• [Passage for review]:
History 1950-1971

History 1950 – 1971 is taken from the Porirua Fire Brigade 21st Anniversary Book. Published in 1971

Before The Brigade

It is a well known fact that fire can be a man’s worst enemy, and on the other hand can be a very good friend, and through the years many people have had to face the horrors of fire virtually unaided. It is very comforting to know that should we be unfortunate enough to have our possessions and sometimes our very lives, endangered by fire, we have a brigade to call on for assistance.

For the residents of Porirua this was not always the case, for in the early years, in fact for all of the history of Porirua, there was never a fire brigade in the district until 1950 (Porirua Hospital did have a small “in house brigade”). Although no records are available the early settlers of the Porirua Basin must have had fires of large proportions as was the case with all new settlements in the early years, yet until approximately 1945 when volunteer units were established at Tawa Flat and Titahi Bay, the nearest brigade in Wellington, and communication and distance plus travelling time were against any assistance from that quarter.

It was in 1950 that a Mr. Ray Moffat had an oven fire in his residence at Station Road and although not a serious fire, it prompted him to think about what assistance was available to him or indeed to any other resident of the area should they suffer a more serious conflagration. This led him to Mr. Alan Melville who was Superintendent of the Tawa Flat Volunteers. This meeting took place in the Tawa Flat Fire Station and after all facts had been resented it was quite clear that a volunteer unit was needed at Porirua to cope with the ever increasing risks which were being incurred in the development of the

intensive State Housing area, not to mention the Porirua Mental Hospital.

• [Provided material]:
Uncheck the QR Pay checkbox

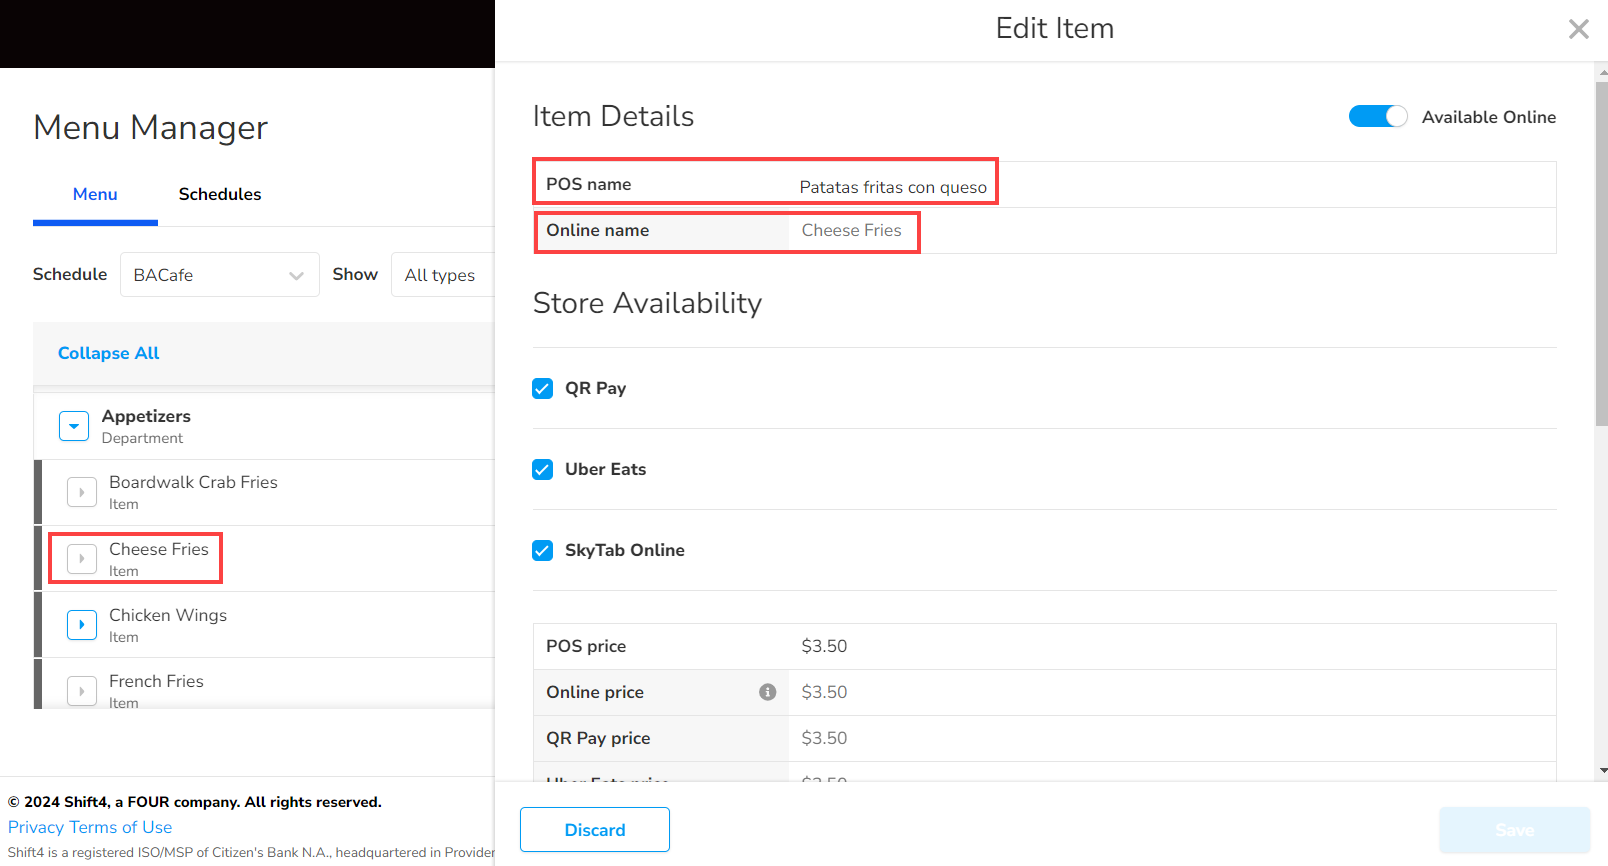tap(542, 388)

• [The task]: Write out the Porirua fire brigade history in full, word for word. The material shown after the Porirua fire brigade history is unrelated to it.

• [Output of the task]:
History 1950-1971

History 1950 – 1971 is taken from the Porirua Fire Brigade 21st Anniversary Book. Published in 1971

Before The Brigade

It is a well known fact that fire can be a man’s worst enemy, and on the other hand can be a very good friend, and through the years many people have had to face the horrors of fire virtually unaided. It is very comforting to know that should we be unfortunate enough to have our possessions and sometimes our very lives, endangered by fire, we have a brigade to call on for assistance.

For the residents of Porirua this was not always the case, for in the early years, in fact for all of the history of Porirua, there was never a fire brigade in the district until 1950 (Porirua Hospital did have a small “in house brigade”). Although no records are available the early settlers of the Porirua Basin must have had fires of large proportions as was the case with all new settlements in the early years, yet until approximately 1945 when volunteer units were established at Tawa Flat and Titahi Bay, the nearest brigade in Wellington, and communication and distance plus travelling time were against any assistance from that quarter.

It was in 1950 that a Mr. Ray Moffat had an oven fire in his residence at Station Road and although not a serious fire, it prompted him to think about what assistance was available to him or indeed to any other resident of the area should they suffer a more serious conflagration. This led him to Mr. Alan Melville who was Superintendent of the Tawa Flat Volunteers. This meeting took place in the Tawa Flat Fire Station and after all facts had been resented it was quite clear that a volunteer unit was needed at Porirua to cope with the ever increasing risks which were being incurred in the development of the

intensive State Housing area, not to mention the Porirua Mental Hospital.